Il decreto sui bonus edilizi varato a sorpresa giovedì dal governo Meloni ha fatto salire sulle barricate opposizione e costruttori, convinti che lo stop alla cessione dei nuovi crediti affosserà un settore finora dopato dalle detrazioni. Ma insieme a quella decisione, obbligata dopo le nuove regole Eurostat sull’impatto in termini di deficit pubblico, sono arrivati anche gli attesi chiarimenti sul nodo della responsabilità in caso di frodi. E sia le banche sia i commercialisti ritengono che l’intervento spiani la strada allo sblocco dei crediti rimasti incagliati, togliendo dal limbo le imprese edilizie e le famiglie che hanno fatto ristrutturare casa.

L’articolo 1 del provvedimento, infatti, limita al minimo la possibilità che gli anelli della catena successivi al primo siano chiamati a restituire l’eventuale importo non spettante. L’azienda che ha concesso lo sconto in fattura, la banca che ha comprato il credito e anche il correntista a cui dopo il decreto Aiuti quater l’istituto può cederlo (nel caso abbia superato la propria capienza fiscale) saranno responsabili in solido con il proprietario dell’edificio su cui sono stati fatti i lavori solo in caso di dolo.
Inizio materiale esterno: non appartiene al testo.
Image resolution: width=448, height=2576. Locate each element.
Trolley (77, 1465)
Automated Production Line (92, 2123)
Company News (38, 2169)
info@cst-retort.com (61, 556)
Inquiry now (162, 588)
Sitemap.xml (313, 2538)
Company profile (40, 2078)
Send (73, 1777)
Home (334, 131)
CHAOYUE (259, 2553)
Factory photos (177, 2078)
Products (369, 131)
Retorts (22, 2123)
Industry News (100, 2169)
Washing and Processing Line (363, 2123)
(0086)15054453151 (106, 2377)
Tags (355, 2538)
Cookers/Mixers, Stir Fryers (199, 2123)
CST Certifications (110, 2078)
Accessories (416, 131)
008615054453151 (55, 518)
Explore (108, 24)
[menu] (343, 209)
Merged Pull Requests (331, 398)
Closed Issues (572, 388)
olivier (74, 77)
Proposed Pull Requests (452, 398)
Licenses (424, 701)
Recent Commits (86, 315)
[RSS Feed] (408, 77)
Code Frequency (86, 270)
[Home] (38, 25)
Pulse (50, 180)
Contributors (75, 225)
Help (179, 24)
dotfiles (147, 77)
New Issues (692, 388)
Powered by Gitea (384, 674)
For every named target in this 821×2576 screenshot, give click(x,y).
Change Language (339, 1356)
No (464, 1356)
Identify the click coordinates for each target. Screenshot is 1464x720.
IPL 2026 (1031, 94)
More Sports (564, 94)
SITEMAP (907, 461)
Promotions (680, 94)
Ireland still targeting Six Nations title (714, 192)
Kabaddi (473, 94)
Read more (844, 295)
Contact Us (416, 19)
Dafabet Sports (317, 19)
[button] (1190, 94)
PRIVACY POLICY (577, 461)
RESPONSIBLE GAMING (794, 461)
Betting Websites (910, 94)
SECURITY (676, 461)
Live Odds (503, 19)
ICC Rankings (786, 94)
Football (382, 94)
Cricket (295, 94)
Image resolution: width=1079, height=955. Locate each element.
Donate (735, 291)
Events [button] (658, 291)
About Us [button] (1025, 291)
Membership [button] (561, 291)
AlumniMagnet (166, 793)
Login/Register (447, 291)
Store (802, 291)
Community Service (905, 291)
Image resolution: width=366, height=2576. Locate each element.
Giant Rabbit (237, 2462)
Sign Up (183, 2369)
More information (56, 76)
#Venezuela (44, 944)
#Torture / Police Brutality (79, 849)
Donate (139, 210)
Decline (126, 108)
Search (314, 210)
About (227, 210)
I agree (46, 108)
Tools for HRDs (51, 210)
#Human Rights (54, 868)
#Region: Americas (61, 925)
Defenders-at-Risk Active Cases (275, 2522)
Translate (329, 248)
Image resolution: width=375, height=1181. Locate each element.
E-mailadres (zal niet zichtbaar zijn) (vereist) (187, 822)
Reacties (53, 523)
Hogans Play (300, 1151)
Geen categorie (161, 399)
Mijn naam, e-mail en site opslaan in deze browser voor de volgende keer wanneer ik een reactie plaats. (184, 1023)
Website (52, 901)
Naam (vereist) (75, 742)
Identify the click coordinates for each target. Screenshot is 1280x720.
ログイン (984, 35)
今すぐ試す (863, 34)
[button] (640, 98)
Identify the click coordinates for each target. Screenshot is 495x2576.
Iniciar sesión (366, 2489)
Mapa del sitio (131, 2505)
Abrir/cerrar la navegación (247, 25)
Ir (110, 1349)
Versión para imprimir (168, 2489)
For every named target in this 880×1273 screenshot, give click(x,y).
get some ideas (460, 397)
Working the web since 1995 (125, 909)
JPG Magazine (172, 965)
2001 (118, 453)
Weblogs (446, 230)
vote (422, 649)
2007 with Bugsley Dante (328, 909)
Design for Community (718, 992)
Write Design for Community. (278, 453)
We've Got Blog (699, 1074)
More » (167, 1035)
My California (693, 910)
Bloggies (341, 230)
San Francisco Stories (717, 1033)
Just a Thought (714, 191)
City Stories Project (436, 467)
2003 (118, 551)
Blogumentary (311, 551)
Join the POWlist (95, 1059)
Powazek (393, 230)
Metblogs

Salta dunque la responsabilità per “colpa grave“, che si configurava per esempio – stando all’ultima circolare dell’Agenzia delle Entrate – quando il credito veniva comprato in assenza della documentazione richiesta o nonostante una “palese contraddittorietà della documentazione prodotta dal cedente”. Da ora in poi, invece, si potrà essere chiamati in causa solo in caso di dolo – cioè quando si era consapevoli che il credito non esisteva o era evidente che fosse falso – o quando non si hanno in mano le carte relative ai lavori da cui nasce il credito e non si può dimostrare di aver agito con diligenza. O addirittura che la negligenza è stata “non grave”.

Secondo l’Abi, che ha inviato agli istituti una missiva di cinque pagine firmata dal vice dg Gianfranco Torriero in cui illustra i contenuti del decreto, il provvedimento “fornisce un chiarimento e un utile contributo per la maggiore certezza giuridica delle cessioni dei crediti e contribuisce a riattivare le compravendite di tali crediti di imposta”. Anche se ora serve – si legge in un successivo comunicato, firmato anche dall’Ance – una “misura tempestiva” che consenta “immediatamente alle banche di ampliare la propria capacità di acquisto utilizzando una parte dei debiti fiscali raccolti con gli F24, compensandoli con i crediti da bonus edilizi ceduti dalle imprese e acquisiti dalle banche”, visto che “i tempi del riavvio di tali compravendite non sono compatibili con la crisi di liquidità delle tante imprese che non riescono a cedere i crediti fiscali”.

“Vengono risolte diverse questioni relative a controlli e responsabilità: chi una Cila fatta prima del decreto ora si muoverà con più tranquillità”, commenta Matteo De Lise, presidente dell’Unione nazionale dei giovani dottori commercialisti ed esperti contabili. “Così si completa lo sblocco dei crediti. Lo stop alla cessione dei crediti futuri, però, crea un grosso problema in termini di liquidità e debiti alle imprese che avevano lavori programmati ma non ancora avviati. Da oggi in poi per un condominio sarà molto difficile deliberare il via libera a un lavoro, visto che senza lo sconto in fattura le condizioni saranno ben diverse. Il comparto edile, fino a qui dopato, subirà un rallentamento”.

Il governo Meloni ha deciso lo stop dopo che Eurostat, nell’aggiornamento del Manual on Government Deficit and Debt, ha sancito che – per il futuro – i crediti trasferibili a terzi devono essere “registrati nei conti nazionali come un’attività del contribuente e una passività del governo”. Stando all’ultima rilevazione dell’Enea, risalente all’11 gennaio, gli investimenti ammessi a detrazione per il Superbonus al 31 dicembre 2022 ammontavano a 62,4 miliardi con un costo a carico dello Stato pari a circa 68,74. Aggiungendo bonus facciate e altre agevolazioni si arriva a circa 110 miliardi.